** Start of Data section **

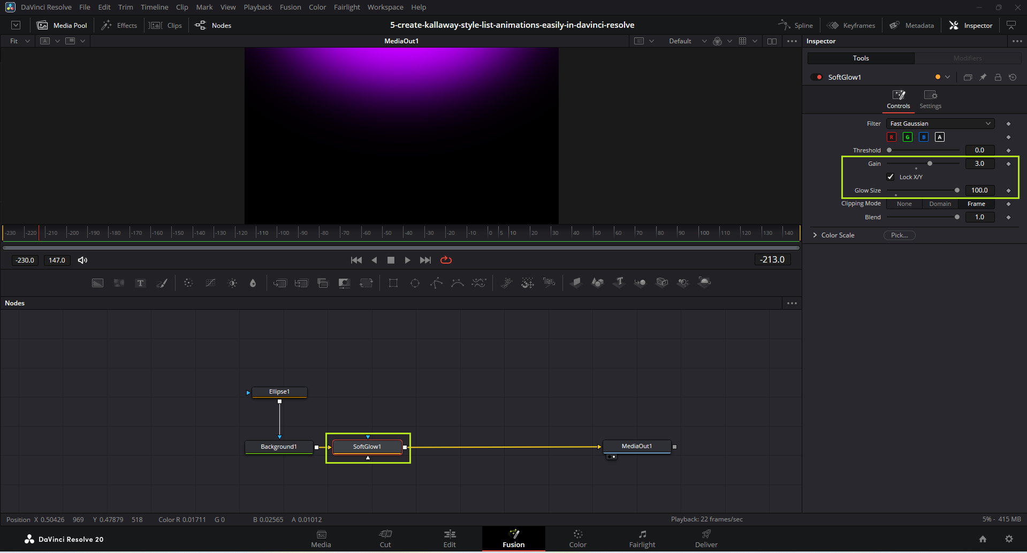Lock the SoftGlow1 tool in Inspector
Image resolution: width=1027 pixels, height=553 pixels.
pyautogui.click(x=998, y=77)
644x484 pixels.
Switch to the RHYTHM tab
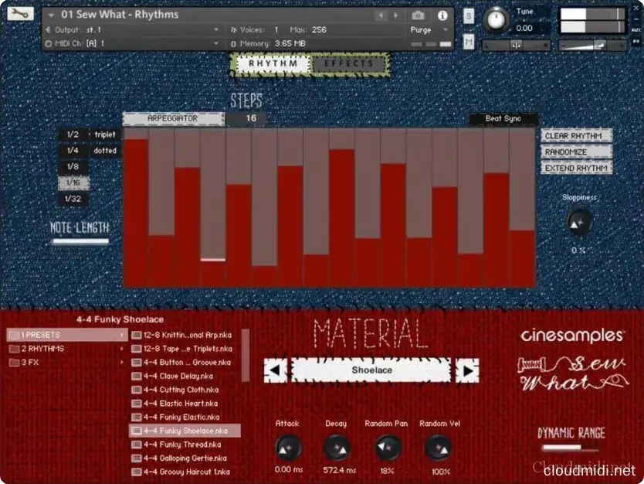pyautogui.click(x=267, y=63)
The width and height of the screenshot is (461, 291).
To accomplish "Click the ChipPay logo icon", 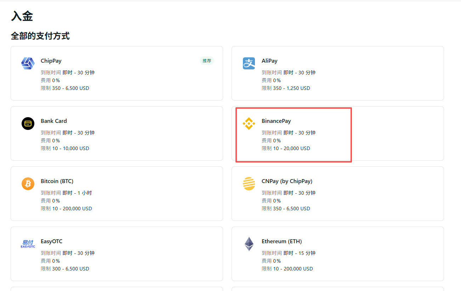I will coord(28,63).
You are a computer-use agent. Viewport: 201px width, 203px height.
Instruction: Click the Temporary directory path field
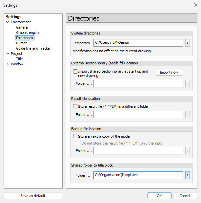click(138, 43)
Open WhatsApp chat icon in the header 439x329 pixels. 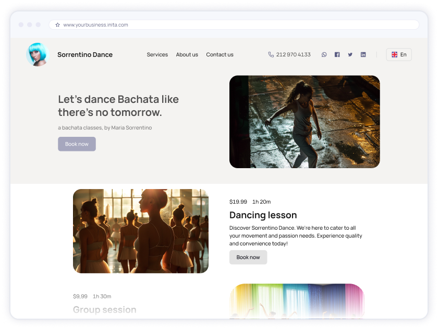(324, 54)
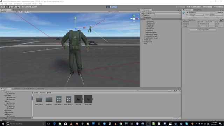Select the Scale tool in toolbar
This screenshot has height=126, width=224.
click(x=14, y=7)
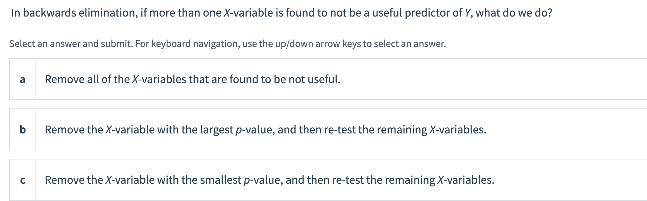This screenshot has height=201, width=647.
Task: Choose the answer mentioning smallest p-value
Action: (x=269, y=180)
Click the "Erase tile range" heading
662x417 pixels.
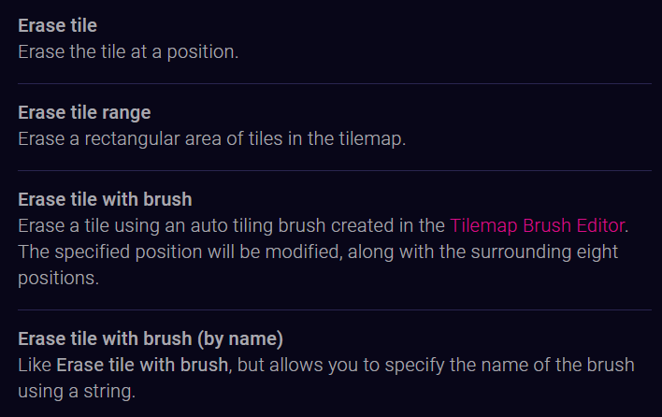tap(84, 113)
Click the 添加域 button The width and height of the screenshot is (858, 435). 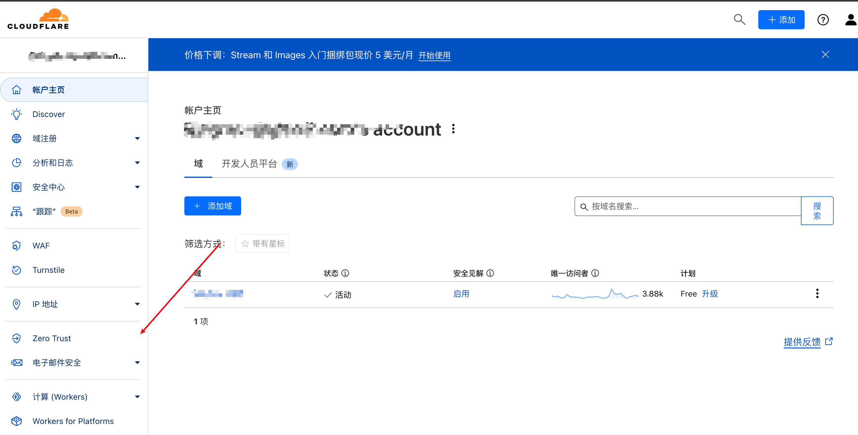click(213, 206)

** End of Data section **

■ **Aim**: Write out the lines as they appear, beginning with the line that contains "You are a computer-use" and continuing through the line that contains "click(138, 43)". Leave the pictures out.

■ **Exercise solution**:
You are a computer-use agent. Viewport: 201px width, 203px height.
Instruction: Click the Temporary directory path field
click(138, 43)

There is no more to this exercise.